Identification and quantification of up/down regulated transcripts involved in pyrethrin biosynthetic pathways
The pyrethrin belongs to monoterpenoid backbone and constitutes two moieties; acid and alcohol moiety. The formation of acid (chrysanthemic/pyrethric) moiety utilizes both methylerythritol 4-phosphate (MEP) as well as mevalonate (MVA) pathways, however, the formation of rethrolones utilize oxylipin pathway. In studied transcriptome data, most of the unigenes related to pyrethrin biosynthesis pathway were successfully identified with their respective gene ontology.
The identified 291 enzymes (unigenes) in flower and 484 enzymes (unigenes) in leaves involved in pyrethrin biosynthesis pathway. Out of 565 unigenes, involved in MEP pathway; 211 and 354 upregulated transcripts in the flowers and leaves respectively were assigned for the formation of acid moiety of pyrethrin. Also 43 and 106 upregulated unigenes in flower and leaf respectively encoded enzymes involved in the oxylipin pathway, which forms the rethrolone moiety of the pyrethrin compound.
Analysis of metabolic pathway genes which might be involved in pyrethrin biosynthesis
Biosynthesis of pyrethrin constitutes three pathways involving MVA, Oxylipin pathway and MEP pathway (Fig. 7). Total number of enzymes involved in MVA was more in flower (37 transcripts) as compared to leaf (24 transcripts). There are two steps working in the MEP pathway i.e. Step 1; the number of enzymes in leaf (36 transcripts) was higher than in flower (19 transcripts). Step 2 of MEP pathway the number of enzymes in flower (58 transcripts) was more than in leaf (48 transcripts). The enzymes involved in the oxylipin pathway of leaf were found to be expressed more than two folds than in flower.

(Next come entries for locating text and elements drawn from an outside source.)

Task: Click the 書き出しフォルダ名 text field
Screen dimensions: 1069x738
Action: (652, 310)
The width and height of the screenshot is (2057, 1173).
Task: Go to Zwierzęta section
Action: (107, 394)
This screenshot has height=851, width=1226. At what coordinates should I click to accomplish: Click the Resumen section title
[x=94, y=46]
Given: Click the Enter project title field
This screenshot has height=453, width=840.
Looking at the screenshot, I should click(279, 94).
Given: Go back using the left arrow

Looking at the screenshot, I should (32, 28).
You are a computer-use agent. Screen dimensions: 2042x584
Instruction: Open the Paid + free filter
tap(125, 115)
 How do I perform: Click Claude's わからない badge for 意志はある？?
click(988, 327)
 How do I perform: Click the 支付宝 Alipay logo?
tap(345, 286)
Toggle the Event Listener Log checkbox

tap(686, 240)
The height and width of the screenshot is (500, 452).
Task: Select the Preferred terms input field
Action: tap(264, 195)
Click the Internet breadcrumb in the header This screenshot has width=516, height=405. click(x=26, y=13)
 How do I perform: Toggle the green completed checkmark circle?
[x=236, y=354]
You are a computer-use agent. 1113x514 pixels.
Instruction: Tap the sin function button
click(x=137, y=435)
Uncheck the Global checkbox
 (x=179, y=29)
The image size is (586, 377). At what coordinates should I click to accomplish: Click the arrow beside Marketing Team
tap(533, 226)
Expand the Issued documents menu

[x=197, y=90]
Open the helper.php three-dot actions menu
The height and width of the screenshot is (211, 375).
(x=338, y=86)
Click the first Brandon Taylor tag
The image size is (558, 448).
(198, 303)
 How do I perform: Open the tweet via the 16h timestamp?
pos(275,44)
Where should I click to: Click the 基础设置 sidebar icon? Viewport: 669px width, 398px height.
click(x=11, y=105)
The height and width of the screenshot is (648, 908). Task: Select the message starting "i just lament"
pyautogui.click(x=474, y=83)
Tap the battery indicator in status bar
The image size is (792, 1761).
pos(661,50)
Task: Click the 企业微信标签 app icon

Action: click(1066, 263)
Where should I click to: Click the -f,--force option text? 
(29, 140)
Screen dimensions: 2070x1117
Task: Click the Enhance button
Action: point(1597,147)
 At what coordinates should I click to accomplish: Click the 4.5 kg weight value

This result indicates that the potential candidate genes for pyrethrin synthesis in MEP and MVA pathways were more expressed in flower than in leaf. Although, the genes/enzymes involved in the synthesis of rethrolones were higher in leaf than in flower i.e. 106 and 43 respectively. In addition to this, 270 transcripts related to CyP450 were found to be expressed in leaves and 134 transcripts related to CyP450 with oxidoreductase activity were found to be expressed in flowers. The exact biosynthetic pathway involved in pyrethrin biosynthetic pathway in planta is not yet well known.